Developing applications on NoSQL

One of the most common conclusions about the emergence of NoSQL databases is that of polyglot persistence. Polyglot persistence means that, in order to write a single complete application, the application’s developer must use multiple types of databases, each for its most appropriate data type.

I am a polyglot persistence sceptic because I think multiple databases are only required because hybrid NoSQL databases are in their infancy, which I’m not convinced will last; however, people are practicing implementing polyglot persistence now, and no discussion of NoSQL’s relevance is complete without including this topic. Moreover, this discussion may influence decisions you make about which software to purchase over the next 5 to 25 years.

Martin Fowler (no relation to me, honest!) writes in his book with Pramod Sadalage, NoSQL Distilled, about the era of polyglot persistence. In this book he describes how he believes that polyglot persistence will be a long-term need in enterprise systems. Whatever the truth turns out to be, you need to be aware of the current limitations to data type handling in NoSQL databases.

**AVAILABLE DATA**
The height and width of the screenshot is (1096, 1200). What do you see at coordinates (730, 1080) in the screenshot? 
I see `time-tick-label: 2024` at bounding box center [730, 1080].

==

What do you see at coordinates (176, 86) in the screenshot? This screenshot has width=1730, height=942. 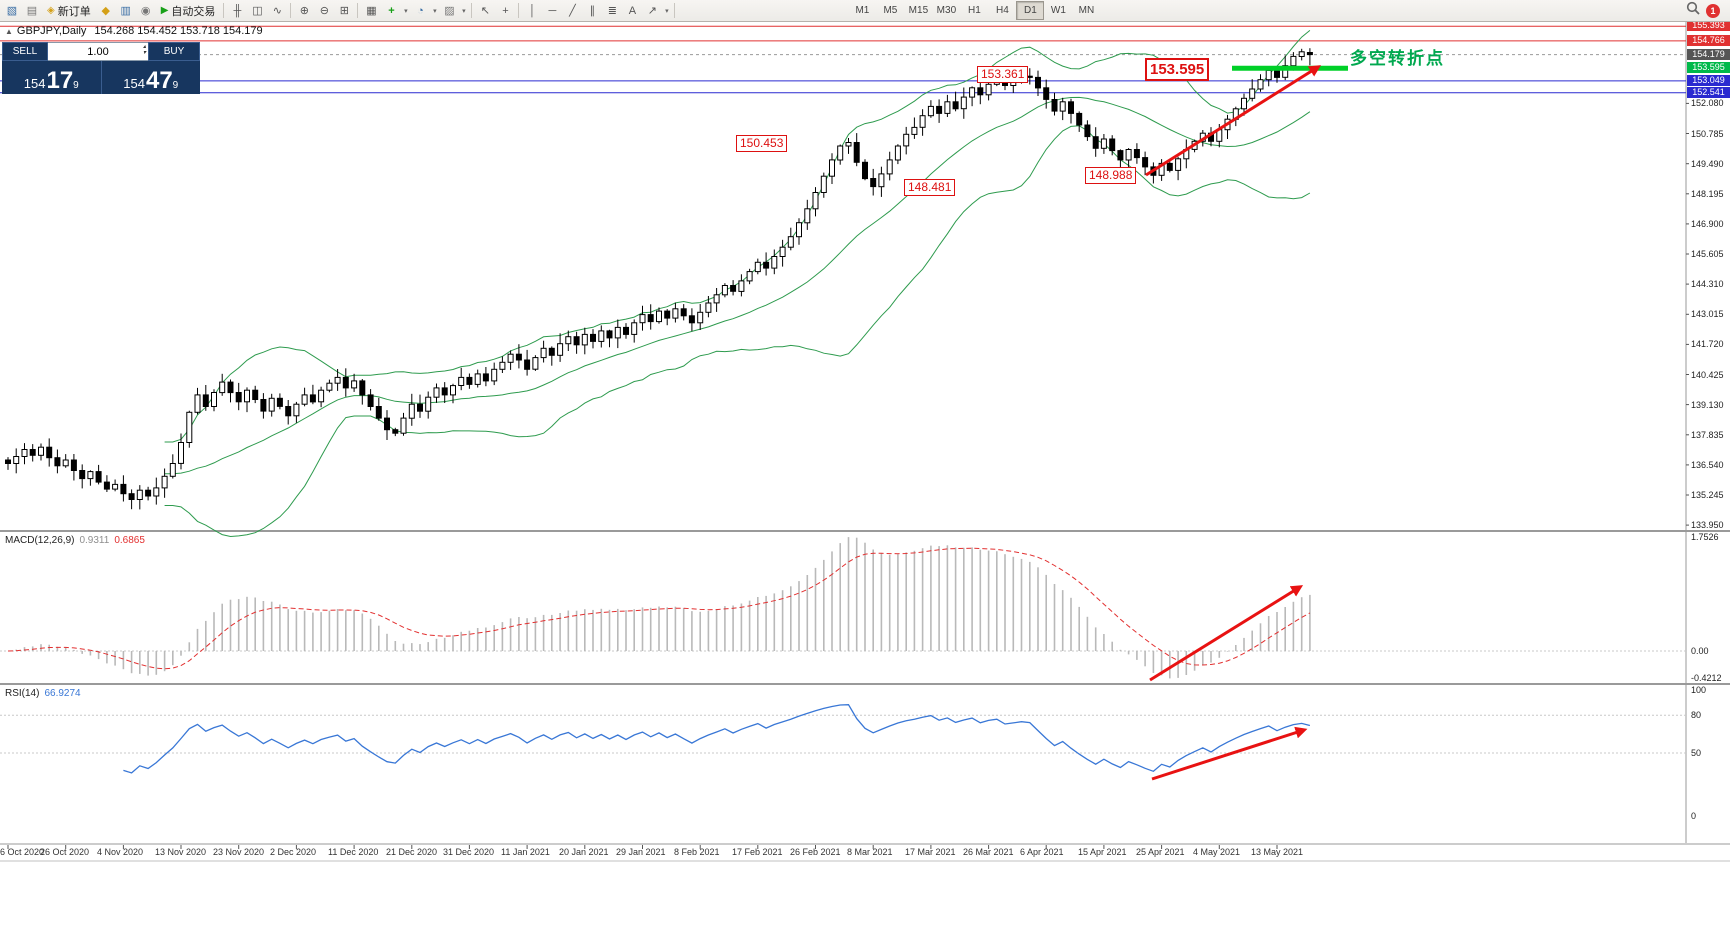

**EXERCISE REQUIREMENTS**
#1 Print the section of the passage on polyglot persistence starting with "One of the most" and going on through "appropriate data type.".
#2 For each statement below, decide whether it agrees with the passage on polyglot persistence, answering yes or no and quoting the words of the passage that settle it.
(a) The author describes themself as skeptical of polyglot persistence.
(b) Martin Fowler wrote NoSQL Distilled by himself.
(c) Fowler believes polyglot persistence will be only a short-term need in enterprise systems.
#3 In the passage on polyglot persistence, what must an application's developer do to write a single complete application?

**PROBLEM SOLUTIONS**
#1
One of the most common conclusions about the emergence of NoSQL databases is that of polyglot persistence. Polyglot persistence means that, in order to write a single complete application, the application’s developer must use multiple types of databases, each for its most appropriate data type.

#2
(a) Yes: "I am a polyglot persistence sceptic"
(b) No: "writes in his book with Pramod Sadalage, NoSQL Distilled"
(c) No: "polyglot persistence will be a long-term need in enterprise systems"

#3 The developer must use multiple types of databases, each for its most appropriate data type.